Albp-ZsGreen adenovirus transduction
To monitor the differentiation of hepatocytes from BM-MSCs, the Albp-ZsGreen adenoviral vector containing the ALB promoter was designed and constructed as previously described (24). 2D and 3D hepatocyte-like cells (1×106 cells/well) were incubated with the Albp-ZsGreen adenoviral vector (10 µl; 1×108 plaque formation units; multiplicity of infection, 100) in 6-well tissue culture plates for 2 h prior to examining ALB expression at 48 h using a Leica DM40000B microscope (Leica Microsystems GmbH). Following DAPI staining, the percentage of ZsGreen-positive cells was determined using ImageJ software version 1.48 (National Institutes of Health, Bethesda, MD, USA). Three samples of both 2D and 3D undifferented cells were incubated with adenovirus as controls.
Western blot analysis
Differentiated cells in 2D and 3D culture systems were homogenized to generate protein lysates using radioimmunoprecipitation assay lysis buffer (Beyotime Institute of Biotechnology, Haimen, China) with protease inhibitors (Beyotime Institute of Biotechnology). Equal quantities of protein (80 µg) were separated by 10% SDS-PAGE. Proteins were transferred onto polyvinylidene difluoride membranes (EMD Millipore, Billerica, MA, USA).
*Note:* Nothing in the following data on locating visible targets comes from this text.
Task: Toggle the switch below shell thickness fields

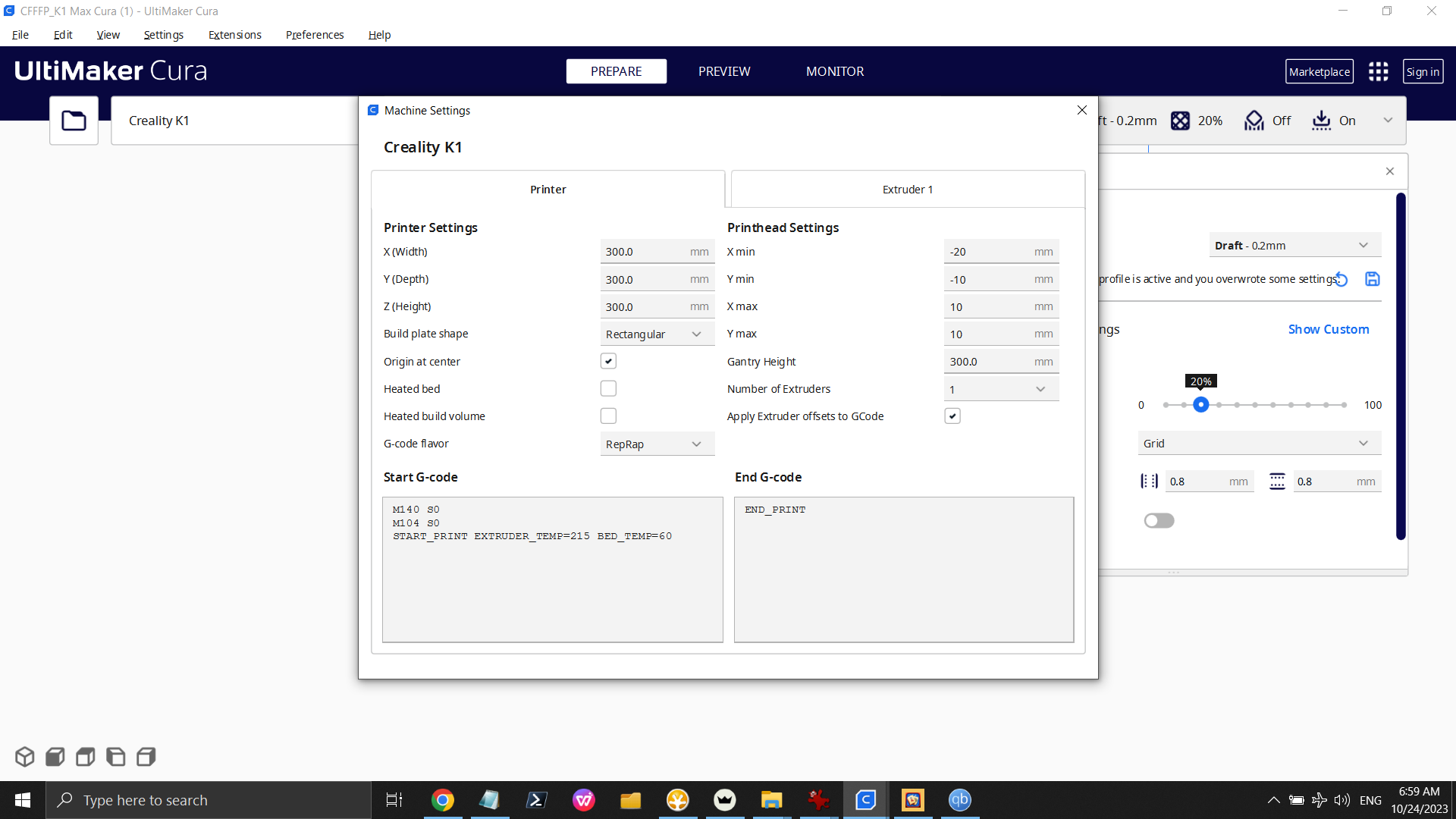Action: click(1159, 520)
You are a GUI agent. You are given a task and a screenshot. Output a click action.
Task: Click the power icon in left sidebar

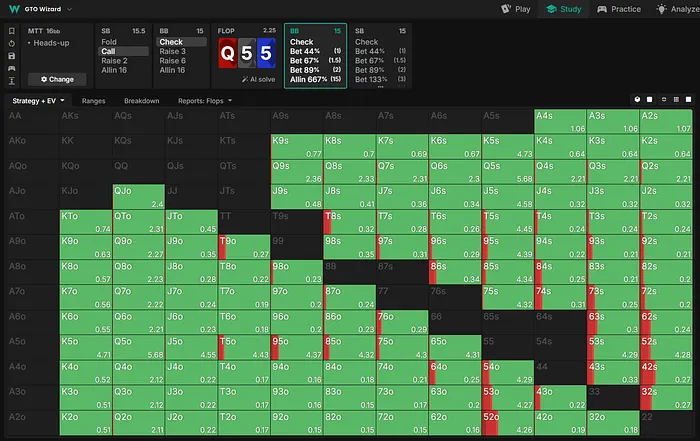point(10,43)
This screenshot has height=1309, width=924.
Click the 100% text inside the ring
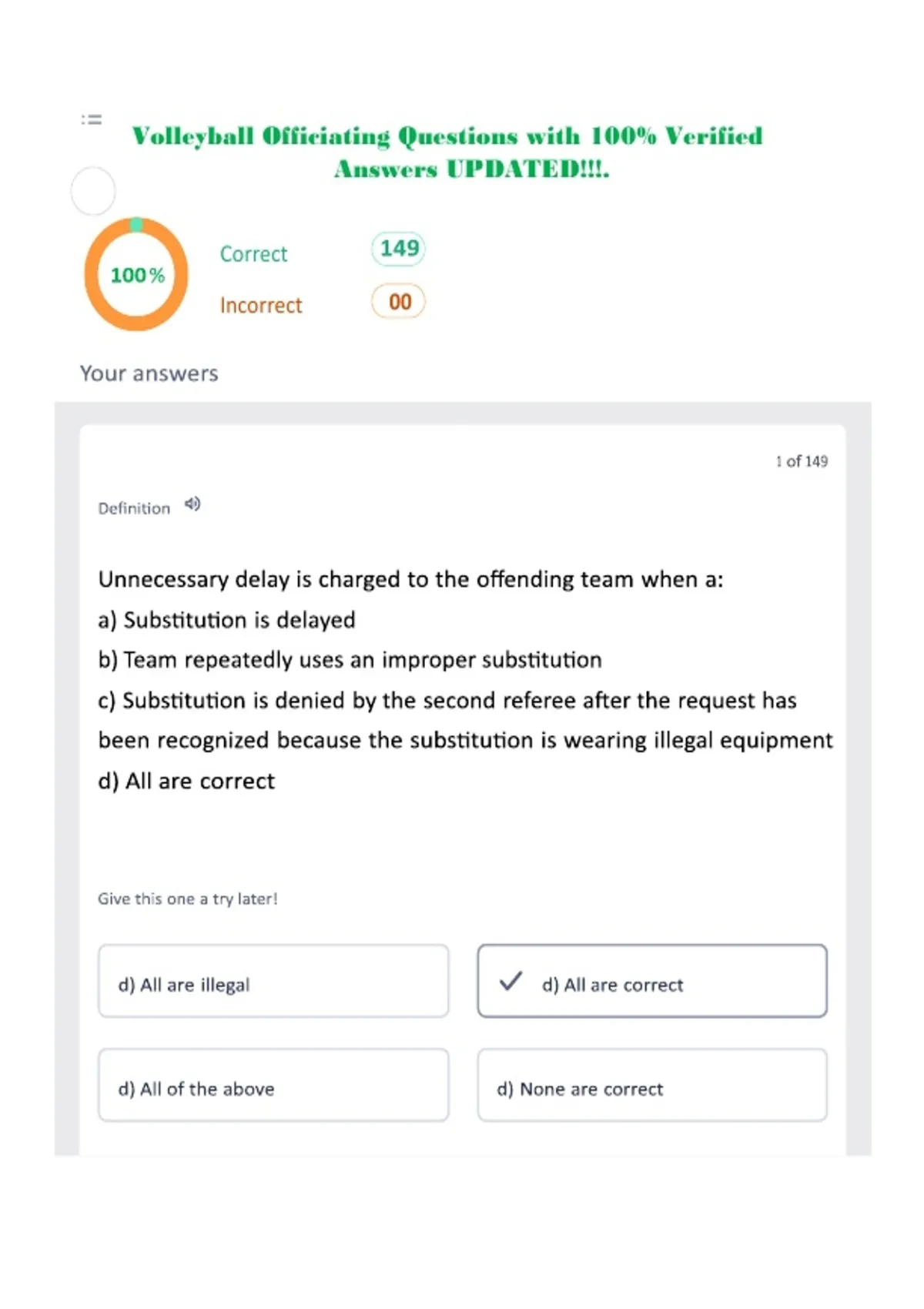(x=137, y=275)
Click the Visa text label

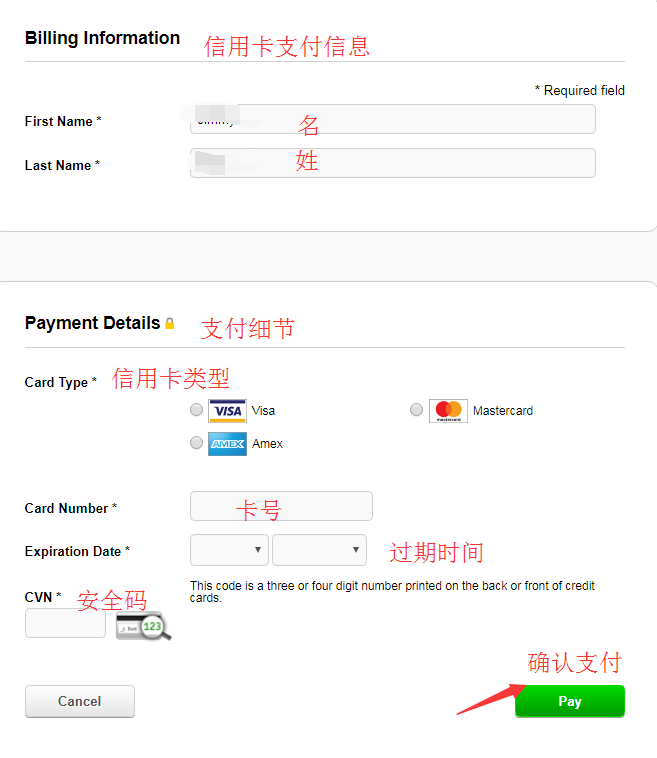(x=263, y=411)
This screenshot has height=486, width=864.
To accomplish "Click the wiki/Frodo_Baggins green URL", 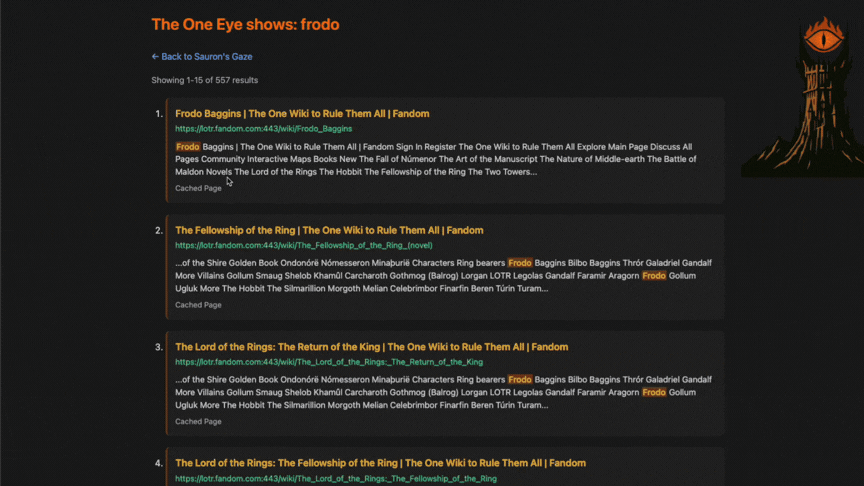I will (x=263, y=129).
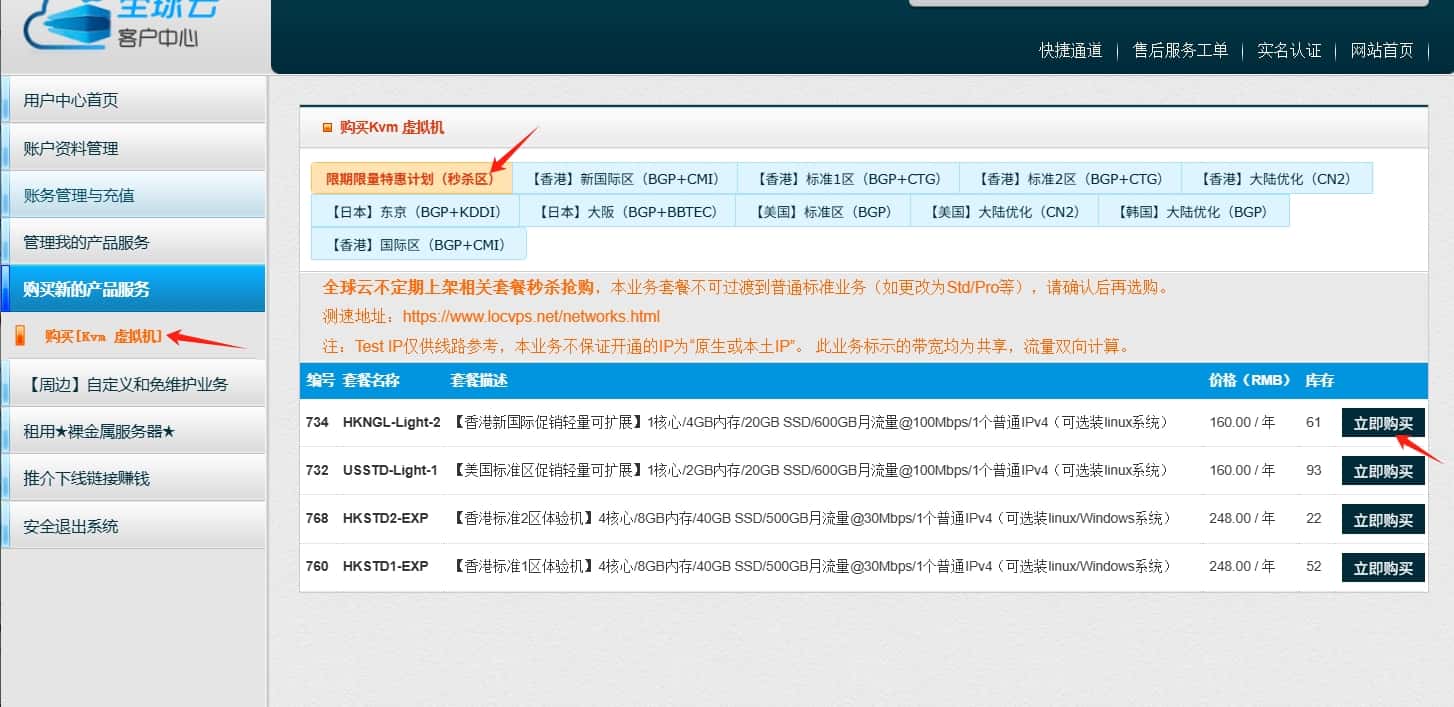This screenshot has width=1454, height=707.
Task: Open the 【香港】国区（BGP+CMI） tab
Action: 418,244
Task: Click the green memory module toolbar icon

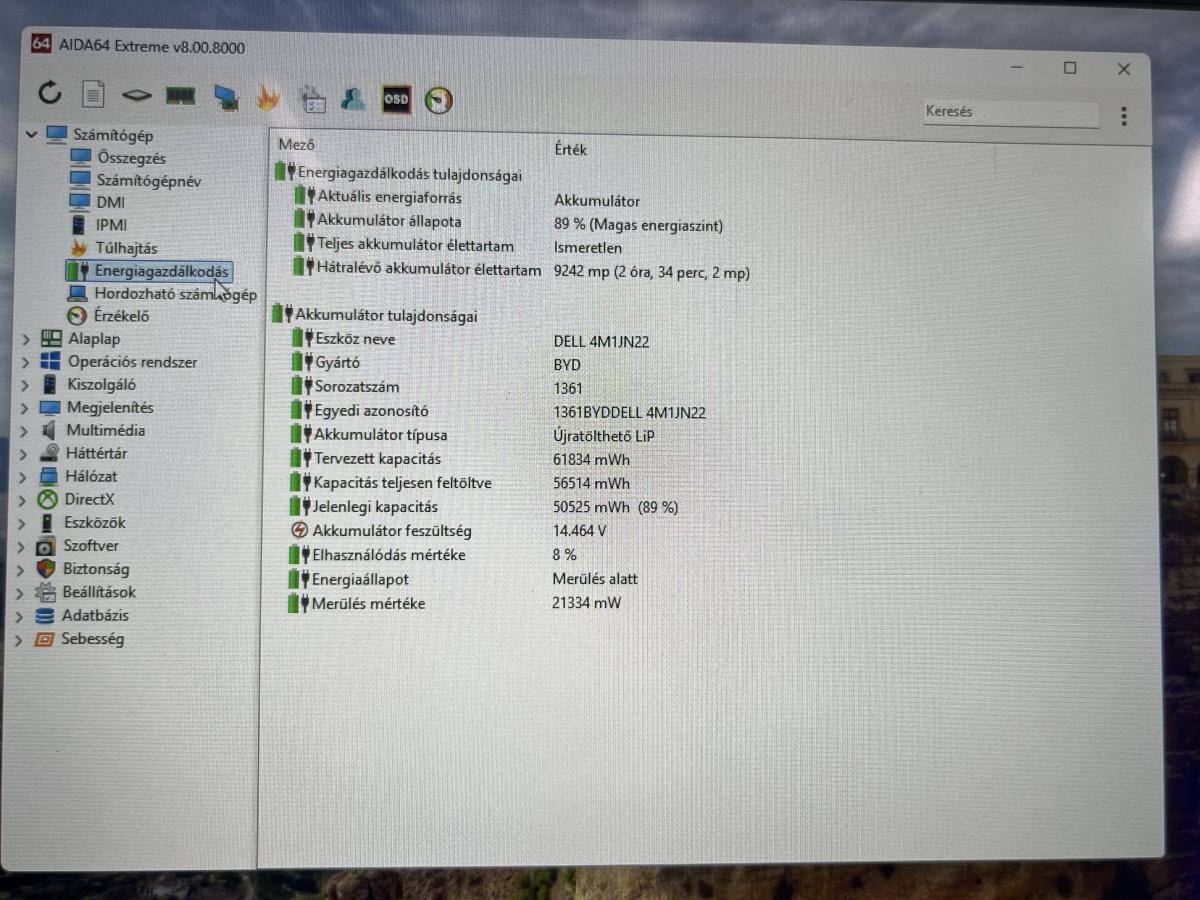Action: pyautogui.click(x=180, y=96)
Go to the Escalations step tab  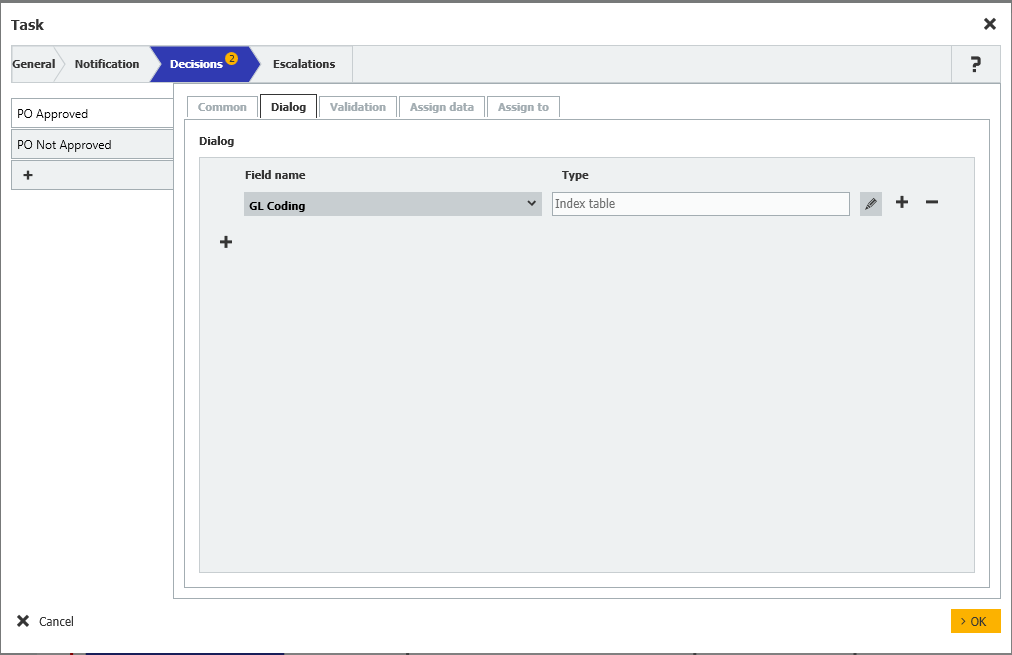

Membranes were blocked in 5–10% non-fat milk in Tris-buffered saline containing 0.1% Tween-20 for 1 h at room temperature and then incubated overnight with anti-ALB (1:1,000; rabbit monoclonal; cat. no. ab207327; Abcam, Cambridge, UK) and anti-GAPDH (1:8,000; mouse monoclonal; cat. no. MAB374-AF647; EMD Millipore) primary antibodies at 4°C. Following this, the membranes were washed twice with TBST and incubated with horseradish peroxidase-conjugated goat anti-rabbit (cat. no. ab6721; 1:1,000) and goat anti-mouse (cat. no. ab6789; 1:1,000) secondary antibodies (both from Abcam) for 2 h at room temperature. Protein bands were visualized using an enhanced ehemiluminescence kit (Thermo Scientific, Inc., Waltham, MA, USA).
ALB and urea production
Conditioned media from the differentiated BM-MSCs of 2D and 3D culture systems was collected on day 21 and ALB levels were measured using a mouse ALB ELISA kit (cat. no. E90-134; Bethyl Laboratories, Inc., Montgomery, TX, USA) according to the manufacturer's protocol. A total of 2 mM heavy, diazonium-enriched ammonium chloride (Cambridge Isotope Laboratories, Inc., Tewksbury, MA, USA) was added to the medium to determine the metabolic ability of differentiated cells. The total urea concentration and proportion of diazonium-enriched urea and natural urea in the medium were measured to determine the source of urea synthesis. Supernatants were quantified by capillary gas chromatography and mass spectrometry, as previously reported (25). Freshly isolated mouse primary hepatocytes were included as a control. Hepatocytes were isolated using a two-step perfusion method as previously described (25).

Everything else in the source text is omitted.